_TASK GOAL_
Which lines of the records contain "agent"? Collect every one of them.

SUPPLIED INFORMATION Start Marker

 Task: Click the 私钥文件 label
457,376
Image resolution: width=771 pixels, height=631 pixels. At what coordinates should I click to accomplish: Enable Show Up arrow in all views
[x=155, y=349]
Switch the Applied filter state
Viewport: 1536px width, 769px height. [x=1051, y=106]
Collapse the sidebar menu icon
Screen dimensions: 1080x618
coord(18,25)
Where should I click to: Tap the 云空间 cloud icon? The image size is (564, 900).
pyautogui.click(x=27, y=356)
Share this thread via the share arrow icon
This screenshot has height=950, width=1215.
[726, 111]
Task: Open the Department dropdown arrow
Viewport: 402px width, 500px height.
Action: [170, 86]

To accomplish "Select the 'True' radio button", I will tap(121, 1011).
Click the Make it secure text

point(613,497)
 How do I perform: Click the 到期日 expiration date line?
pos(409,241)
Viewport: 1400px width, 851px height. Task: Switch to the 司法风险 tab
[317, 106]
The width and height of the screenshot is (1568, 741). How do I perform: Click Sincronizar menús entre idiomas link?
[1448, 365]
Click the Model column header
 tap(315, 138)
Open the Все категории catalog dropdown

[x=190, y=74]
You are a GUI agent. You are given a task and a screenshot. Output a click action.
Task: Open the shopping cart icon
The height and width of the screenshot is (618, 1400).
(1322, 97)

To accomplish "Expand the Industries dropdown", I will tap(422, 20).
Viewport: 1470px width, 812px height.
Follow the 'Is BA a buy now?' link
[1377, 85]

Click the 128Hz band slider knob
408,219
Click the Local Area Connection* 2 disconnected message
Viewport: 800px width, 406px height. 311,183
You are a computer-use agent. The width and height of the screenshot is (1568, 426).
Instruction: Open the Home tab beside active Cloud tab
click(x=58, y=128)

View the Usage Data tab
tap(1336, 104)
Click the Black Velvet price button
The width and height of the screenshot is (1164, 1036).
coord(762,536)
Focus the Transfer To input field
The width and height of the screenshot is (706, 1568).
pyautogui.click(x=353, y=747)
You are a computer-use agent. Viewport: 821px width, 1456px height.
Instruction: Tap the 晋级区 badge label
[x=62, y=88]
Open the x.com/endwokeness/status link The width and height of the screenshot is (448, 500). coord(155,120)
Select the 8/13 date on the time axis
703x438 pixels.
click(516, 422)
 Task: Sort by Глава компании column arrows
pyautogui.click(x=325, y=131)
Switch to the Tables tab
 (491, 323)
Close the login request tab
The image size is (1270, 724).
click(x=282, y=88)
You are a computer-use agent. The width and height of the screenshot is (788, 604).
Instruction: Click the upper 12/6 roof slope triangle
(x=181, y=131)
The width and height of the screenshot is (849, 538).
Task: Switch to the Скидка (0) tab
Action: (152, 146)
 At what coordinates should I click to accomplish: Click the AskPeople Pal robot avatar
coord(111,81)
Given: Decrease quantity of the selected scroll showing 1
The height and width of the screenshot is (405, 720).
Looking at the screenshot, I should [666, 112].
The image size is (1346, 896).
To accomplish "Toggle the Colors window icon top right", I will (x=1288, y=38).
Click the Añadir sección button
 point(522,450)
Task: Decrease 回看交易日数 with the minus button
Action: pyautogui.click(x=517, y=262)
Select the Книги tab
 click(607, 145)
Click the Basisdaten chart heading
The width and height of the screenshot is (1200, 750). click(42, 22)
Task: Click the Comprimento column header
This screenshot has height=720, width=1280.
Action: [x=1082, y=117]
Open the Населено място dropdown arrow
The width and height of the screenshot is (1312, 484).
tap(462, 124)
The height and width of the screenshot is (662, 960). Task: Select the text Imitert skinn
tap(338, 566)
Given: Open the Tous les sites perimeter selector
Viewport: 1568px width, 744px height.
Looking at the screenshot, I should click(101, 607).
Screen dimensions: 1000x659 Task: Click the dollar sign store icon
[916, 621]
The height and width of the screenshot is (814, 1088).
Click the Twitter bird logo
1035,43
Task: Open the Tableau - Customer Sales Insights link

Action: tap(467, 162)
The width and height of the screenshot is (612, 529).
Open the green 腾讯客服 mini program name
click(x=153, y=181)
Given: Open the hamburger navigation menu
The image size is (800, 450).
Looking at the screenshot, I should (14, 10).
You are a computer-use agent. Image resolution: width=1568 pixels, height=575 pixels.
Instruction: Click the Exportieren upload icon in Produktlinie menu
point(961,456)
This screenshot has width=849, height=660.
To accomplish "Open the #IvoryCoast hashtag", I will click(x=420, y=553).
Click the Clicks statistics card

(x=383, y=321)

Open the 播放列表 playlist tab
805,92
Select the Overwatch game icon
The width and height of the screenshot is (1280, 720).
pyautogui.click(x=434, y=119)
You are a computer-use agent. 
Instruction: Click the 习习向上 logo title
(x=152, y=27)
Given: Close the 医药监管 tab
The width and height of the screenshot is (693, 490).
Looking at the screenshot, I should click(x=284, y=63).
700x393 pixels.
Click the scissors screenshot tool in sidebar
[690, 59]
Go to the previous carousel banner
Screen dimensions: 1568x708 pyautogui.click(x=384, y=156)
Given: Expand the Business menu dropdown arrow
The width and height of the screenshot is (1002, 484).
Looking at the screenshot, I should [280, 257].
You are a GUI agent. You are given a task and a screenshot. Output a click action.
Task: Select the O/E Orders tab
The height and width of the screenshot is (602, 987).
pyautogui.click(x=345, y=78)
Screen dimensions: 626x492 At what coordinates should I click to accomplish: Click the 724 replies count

SUPPLIED INFORMATION End Marker

_EXERCISE SOLUTION_
You are a GUI agent. You are given a task and a screenshot. Output a click action.
You are a computer-use agent. The width and height of the screenshot is (1568, 426).
You are a computer-use agent. Viewport: 821px width, 1456px height.
You are a computer-use agent. The width and height of the screenshot is (788, 604).
You are a computer-use agent. Image resolution: width=1568 pixels, height=575 pixels.
You are a computer-use agent. 
You are a GUI agent. You are given a task and a screenshot. Output a click action.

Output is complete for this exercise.